With respect, I wouldn't treat Sir Isaac Newton as an authority on this question.

A lunisolar calendar is one where you use the phases of the moon to determine when each month starts, and then add intercalary months to ensure the months don't drift too far from the seasons with which they're associated. By definition the year length will average 365 and a bit days, because that's the average you need to prevent the seasons from drifting.

One lunar cycle is about 29.5 days. If you use 30-day months then it takes less than three years before the first day of the month is the Full Moon instead of the New Moon.

On the modern Hebrew calendar, the months have either 29 or 30 days according to set rules. Presumably in origin you would have just looked at the sky and thought 'New moon = new month'.

Likewise, if you use a 360-day year with no intercalation, then it takes less than 40 years before your midsummer festivals are in midwinter.

If you have contrary evidence that the ancient Hebrew year was 360 days I would like to see it.
quote:

When the book of Daniel speaks of a seven, it is accepted generally that this is 7 years. Daniel's 70 th week is divided in half and one half is referred to as a time,times and half a time. Twice this same length of time is described as 42 months and twice as 1260 days. 1260 days are 42 months of 30 days. Using the Julian year, 3 and one half years would be 1278 days. The bible then must measures a 'prophetic' year as 360 days.

a. Accepting for the sake of argument that all of these periods refer to the same event: If I were to say in one place that a bridge took three and a half years to build, and in another place that it took 1260 days to build, then the natural conclusion would be that three and a half years was the approximate figure and 1260 days the exact figure. The natural reading would emphatically not be that I was using my own private definition of a year.

b. Correct me if I'm wrong, but the 1260 days comes from Revelation, not Daniel. Your scheme requires that a prophecy was given at the time of Belshazzar but the interpretive key that was required to understand it wasn't given until the time of John of Patmos, by which point 69 of the 70 weeks had already elapsed.

@ hosts I appreciate your warning and apologise.

Ricardus:
I think when one googles the calendar issues, it is obvious that in the ancient world there were lots of adjustments for reasons we do not understand from this vantage point in time. The issue is not straightforward. You will be aware that the Bible has two places where the sun was said to have stopped, the long day of Joshua and Hezekiah's sundial.

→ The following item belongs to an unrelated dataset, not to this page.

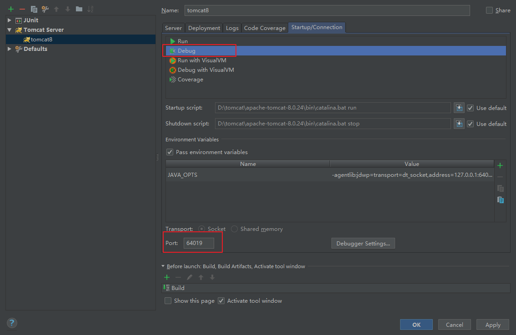
Task: Enable the Show this page checkbox
Action: (168, 300)

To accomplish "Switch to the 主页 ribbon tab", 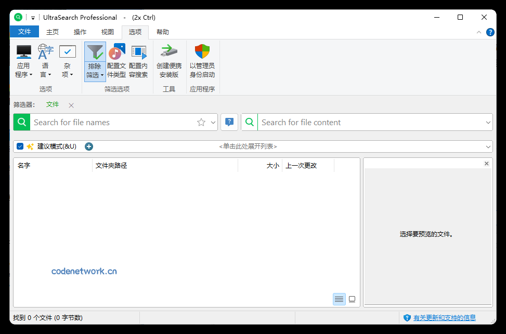I will tap(52, 32).
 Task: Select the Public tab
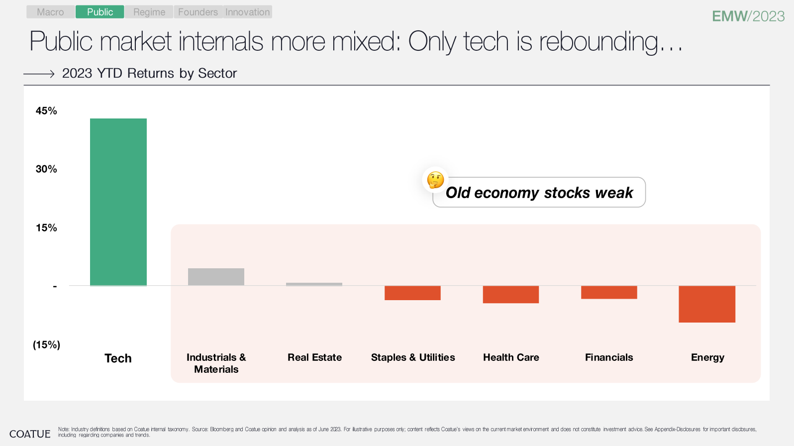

The analysis of Sir Robert Anderson in the 19th century, does indeed seek to reconcile the 70 week prophecy of Daniel 9:24-27 with actual historical events. Critics both here and elsewhere accuse him of arbitrarily starting his time clock to suit his time line to make the prophecy fit. That is one way, but I think a cynical way, of looking at it.

Anderson, though, begins with assumptions not shared by sceptics of the Bible record. He assumes that the Bible does have integrity of form..that it is God's revelation and that we can expect its details to line up with history. He was, I think, the first dispensationalist to make a credible attempt at such a reconciliation. His thinking is still accepted today by dispensationalist theologians like John Walvoord and Arnold Fructenbaum

As you can see from responses here, he is assumed by his critics as all dispensationalists are, to be creating a scenario to fit his theology rather than actually exegeting scripture which is what he claims to do. I think that this is the major criticism that needs addressing.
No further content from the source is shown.